俺はそれに驚いてしばらく目を開いて翔を見て、それからはあはあと肩で荒い呼吸をする翔にハッとするように気付いて慌てて立ち上がった。
「翔っ?どうした、翔?」
すぐに翔のそばへ急いで駆け寄ってみると、机の上に横向きになって倒れた翔の顔が赤くなっていて、少し汗をかいているのが分かった。
こいつ……まさか…。
俺はぐったりとする翔の体を担いで立ち上がった。ていうかこいつ、…体あっつ!こいつほんと…いつから…。どうして…。
「あの、」
店を出ようとすると、店員にそう声をかけられて、そういえばお金を払っていないことを思い出す。
何円なんだ?そう思って見た領収書を見て、俺はそれからその額に驚いた。
…流石にこんな大金は持ってねぇ!
俺は俺に担がれてぐったりとする翔を見て、少し迷ってから翔の財布をポケットから探る。
そうして翔の財布から万札を何枚か出すと、俺は急いで店を出た。
手を上げて何とかタクシーを拾うと、俺は翔を奥に乗せて、ばんっとドアを閉めた。
「どちらまで?」
タクシーの運転手に聞かれた言葉に、俺は少し黙ってから言った。
ここからだと俺の家が近い…ー
「◯丁目のおっきなスーパーのあるところまで!」
とりあえずそう言うと、俺は辛そうに目を閉じる翔を見て、心配しつつも息を吐いた。
家に着くと、俺は財布から全財産を払って翔を担いでタクシーを降りた。
家の扉前まで行くと、ちょうど白兎が出て来て、俺たちは目を合わせる。
「はくと、」
「…兄ちゃんどうかしたの?この人…どうしたの?」
「多分高熱出してんだ、突然ぶっ倒れて、俺のとこが1番近かったから、ここに」
俺が早口にそう言うと、白兎は玄関の扉を奥まで開けた。
「ありがとな」
俺はそう言って、家の中へと入る。
翔を担いで靴を脱がせて、とりあえず誰もいないリビングのソファに横たわらせると、俺は冷凍庫から氷枕を出してタオルを巻いて翔の頭の後ろに置く。
あとは冷えピタやって、薬…。
「翔〜」
冷えピタを翔の額に貼って、次に薬を飲ませようとして軽くそう呼んで起こすも、翔はビクともしなかった。
すると、はあはあと再び息をしだす翔を見て、俺は翔の頭を少し上に上げて、少しだけ開いた口に無理矢理錠剤の薬を入れてペットボトルに入った水を飲ませる。
「翔、飲んで。
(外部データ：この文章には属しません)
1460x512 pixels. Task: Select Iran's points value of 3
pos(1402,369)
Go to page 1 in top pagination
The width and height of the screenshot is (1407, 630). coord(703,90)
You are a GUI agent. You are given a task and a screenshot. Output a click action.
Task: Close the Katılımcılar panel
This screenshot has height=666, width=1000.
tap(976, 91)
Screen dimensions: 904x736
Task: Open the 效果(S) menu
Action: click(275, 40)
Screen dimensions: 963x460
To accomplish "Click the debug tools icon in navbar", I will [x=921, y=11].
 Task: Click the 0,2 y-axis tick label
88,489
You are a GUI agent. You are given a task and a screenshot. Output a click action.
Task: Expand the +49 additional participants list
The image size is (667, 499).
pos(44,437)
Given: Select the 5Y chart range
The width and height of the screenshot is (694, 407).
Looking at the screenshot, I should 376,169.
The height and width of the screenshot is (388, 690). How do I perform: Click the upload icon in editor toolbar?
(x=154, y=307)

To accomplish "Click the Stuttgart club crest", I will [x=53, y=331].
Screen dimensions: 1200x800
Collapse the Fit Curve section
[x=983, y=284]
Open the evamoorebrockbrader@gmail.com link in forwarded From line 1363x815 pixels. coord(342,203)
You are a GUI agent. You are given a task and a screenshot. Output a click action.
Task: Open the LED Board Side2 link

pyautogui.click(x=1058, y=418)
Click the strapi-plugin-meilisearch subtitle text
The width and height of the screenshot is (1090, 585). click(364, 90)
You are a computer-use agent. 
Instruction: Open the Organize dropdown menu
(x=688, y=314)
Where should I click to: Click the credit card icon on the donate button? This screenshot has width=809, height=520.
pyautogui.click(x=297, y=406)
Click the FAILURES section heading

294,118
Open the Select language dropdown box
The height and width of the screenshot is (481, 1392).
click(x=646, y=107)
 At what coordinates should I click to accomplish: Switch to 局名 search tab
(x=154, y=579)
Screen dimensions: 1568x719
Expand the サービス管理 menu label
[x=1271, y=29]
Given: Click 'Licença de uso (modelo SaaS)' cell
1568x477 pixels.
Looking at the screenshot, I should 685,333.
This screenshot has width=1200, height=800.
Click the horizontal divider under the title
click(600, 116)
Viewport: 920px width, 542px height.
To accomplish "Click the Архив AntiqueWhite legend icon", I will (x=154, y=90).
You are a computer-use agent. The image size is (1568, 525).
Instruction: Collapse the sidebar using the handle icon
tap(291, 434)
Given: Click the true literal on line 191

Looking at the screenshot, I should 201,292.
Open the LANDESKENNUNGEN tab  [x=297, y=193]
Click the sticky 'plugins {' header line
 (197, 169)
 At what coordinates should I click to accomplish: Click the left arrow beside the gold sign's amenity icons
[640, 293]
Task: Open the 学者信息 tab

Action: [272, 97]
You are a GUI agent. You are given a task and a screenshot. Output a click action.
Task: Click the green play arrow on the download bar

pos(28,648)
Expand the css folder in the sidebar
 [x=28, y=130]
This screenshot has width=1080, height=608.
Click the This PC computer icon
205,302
これ即効性だから、すぐ治るはず。楽になるから」
俺が言うと、翔は薄っすらと目を開いてごくりと喉を動かした。
そうして翔が再び目を瞑るのを見て、俺は翔の頭をゆっくりと下ろして、そばにあった薄いブランケットを翔の上にかけた。
翔は多分、俺と会った時既に熱を出してたんだ。
こんなに倒れるまでどうして我慢なんかして…。
俺は翔の額から流れ落ちる汗を見て、タオルを持って来てそれを軽く拭いた。
ほんと…、
「びっくりさせるなよ……」
俺はそのうち、すうと寝息を立てる翔を見て、そう呟いた。